This is a shareholder derivative action brought on behalf of Torrid against certain officers and members of the Company’s Board for breaches of their fiduciary duties between at least July 1, 2021, and December 8, 2022, inclusive (the “Relevant Period”) and violations of the federal securities laws caused by the issuance of materially false and misleading statements in connection with, among other things, the Company’s initial public offering (the “IPO”). These statements have exposed the Company to massive class-wide liability, as well as the expenditure of substantial defense costs in connection with the underlying securities class action.
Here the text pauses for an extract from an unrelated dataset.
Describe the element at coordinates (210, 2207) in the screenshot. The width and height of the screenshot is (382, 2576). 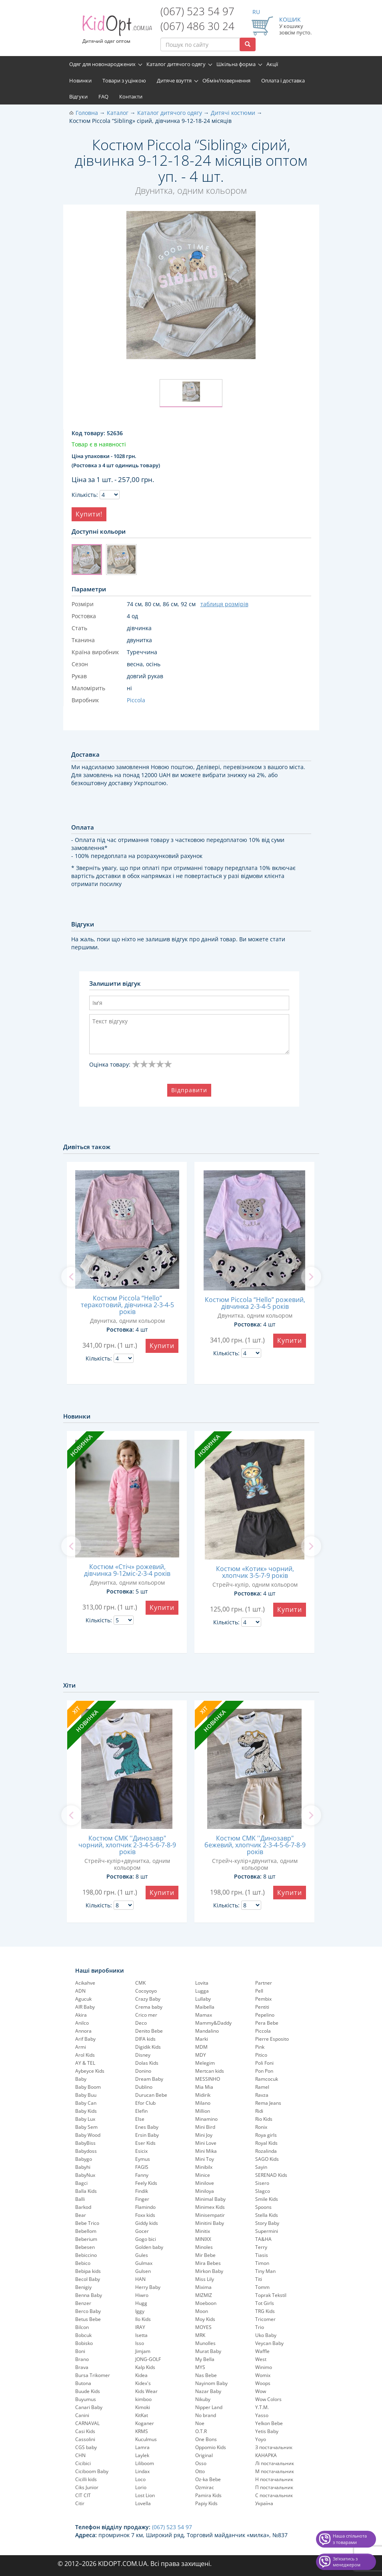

It is alleged that Individual Defendants breached their fiduciary duties by failing to correct and/or causing the Company to fail to correct these false and misleading statements and omissions of material fact to the investing public. As a result, the Individual Defendants caused the Company’s public statements to be materially false and misleading at all relevant times.
Additionally, in breach of their fiduciary duties, the Individual Defendants caused the Company to fail to maintain adequate internal controls.
As a result of the foregoing, the Securities Class Action was filed against the Company and certain current and former officers and members of the Board, exposing the Company to massive class-wide liability
The Securities Fraud Class action complaint alleges that the Registration Statement for the IPO created the misleading impression that Torrid’s impressive growth trajectory was then continuing and expected to continue following the IPO. Specifically, the securities fraud class action complaint alleges the Registration Statement failed to disclose that the following adverse facts existed at the time of the IPO: (i) in the first half of 2021, Torrid had experienced a temporary surge in demand as a result of changed consumer behaviors in response to the COVID-19 pandemic and government stimulus and that such ephemeral demand trends had dissipated and were not internally projected to continue following the IPO; (ii) Torrid was suffering from severe supply chain disruptions caused by the emergence of the Delta variant of COVID-19, which had first emerged in May 2021; (iii) Torrid was running materially below historical inventory levels as a result of supply chain disruptions; (iv) as a result, Torrid did not have sufficient inventory to meet expected consumer demand for its fiscal third quarter of 2021; (v) as a result, late inventory arrival had materially impaired the Company from effectively matching consumer buying trends, creating an undisclosed risk of increased markdowns and promotional activities necessary to sell undesirable inventory; (vi) Torrid’s CFO planned to retire shortly after the IPO; and (vii) as a result of the above, the Registration Statement’s representations regarding Torrid’s historical financial and operational metrics and purported market opportunities did not accurately reflect the actual business, operations, financial results, and trajectory of the Company at the time of the IPO, and were materially false and misleading and lacked a reasonable factual basis.